Start of Extract provided

# I need your help



## Lg2001 (May 20, 2018)

Please list down below: age, sex, symptoms, age when you started experiencing leaky gas and how long youve experiencing leaky gas for, allergies, foods you eat on a regular basis, dietary supplements you take/ medicine, other problems you have for eg. anterior pelvic tilt, rectal prolapse, itchy skin, constipation. Im doing this to try find similarities in what were experiencing. Thanks for your help


----------



## Lg2001 (May 20, 2018)

Use this one


----------



## annie7 (Aug 16, 2002)

moderator's note: i deleted your other topic since they were both identical.


----------



## Lg2001 (May 20, 2018)

Thanks, didnt know how to delete it


----------



## annie7 (Aug 16, 2002)

you're quite welcome. unfortunately, the way this board is set up only mods can delete a post. which is a shame because duplicate posts seem to happen a lot when people post using their phone.

i hope you get a lot of responses to your post.


----------



## yellow11 (May 14, 2011)

Hi Lg,

This is a very good idea of yours, I really do feel that there's a wide variety of problems people on here suffer from so it would be good if we could get some sort of list together. Pity there's not a great uptake with this thread at the moment hopefully that might change.

End of Extract provided
Start of Information provided

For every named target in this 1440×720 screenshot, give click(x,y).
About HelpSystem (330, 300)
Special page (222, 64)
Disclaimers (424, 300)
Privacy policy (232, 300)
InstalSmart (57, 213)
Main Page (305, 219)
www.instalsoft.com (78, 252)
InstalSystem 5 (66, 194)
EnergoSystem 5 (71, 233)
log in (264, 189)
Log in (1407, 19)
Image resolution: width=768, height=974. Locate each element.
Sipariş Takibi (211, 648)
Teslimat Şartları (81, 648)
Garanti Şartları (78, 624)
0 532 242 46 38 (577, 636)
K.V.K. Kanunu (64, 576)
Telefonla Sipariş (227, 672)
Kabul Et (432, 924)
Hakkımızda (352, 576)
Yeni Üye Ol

End of Information provided

(Problems to solve)
#1 Do these statements agree with the forum thread about leaky gas? (a) On this board, only moderators can delete a post. (b) The moderator deleted both of Lg2001's identical topics. (c) According to yellow11, the thread has had a great uptake so far. Answer yes or no for each, and quote the words from the thread that decide it.
#2 Carry on the forum thread about leaky gas from the end of yellow11's last post.

(Answers to the exercise)
#1
(a) Yes: "the way this board is set up only mods can delete a post"
(b) No: "i deleted your other topic since they were both identical."
(c) No: "Pity there's not a great uptake with this thread at the moment"

#2
I suppose I could start the ball rolling if thats ok -

I m 42, male, people started complain8ng about the way I smelled from around the age of 12.
I don't really have allergies but I find it very hard to digest a lot of foods like red meat for example.
The only real physical symptoms I have is that my stomach usually feels a bit knotted, sometimes its not too bad other times it can be a bit crampy.
I did get diagnosed with having small intestinal bacterial overgrowth.

I get that's not much to go on, sorry, how about yourself?


----------



## Lg2001 (May 20, 2018)

Thanks for replying yellow,

I'm 16, male, this started 2 years ago for me.
I've got a rectal prolapse, an anterior pelvic tilt from bad posture, I also find that my body over heats really easily and this has caused me to get acne, dandruff and quite itchy dry skin.


----------



## BLACKPINK (Aug 5, 2018)

Age: 19
Sex: Male
Experience: I started dealing with excessive flatulence triggered by social anxiety disorder when I was 14 much to the annoyance of my classmates at the time. The flatulence initially only occurred in social situations. Two years later I was no longer able to sense whenever I passed gas or not, yet constantly felt my arse tingle as if it was blowing bubbles, even when I was at home all by myself. I figured that I had become incapable of controlling my sphincter and the fecal odor I produced was so sickening that it could fill entire rooms or a whole lounge. At school diarrhea would occasionally haunt me, despite the fact that every single day I had to put up with incomplete evacuation or constipation at home. Fast-forward to 2018, nothing much has changed. Nowadays it can take up to 4 days for me to feel the need to take a dump. Leaky gas has mentally drained me to the point of making me consider suicide for years. I would not wish this upon my worst enemy. No human being deserves to go through what we go through.
Allergies: Besides being lactose intolerant, I get rashes on my chest when I consume too much spicy food.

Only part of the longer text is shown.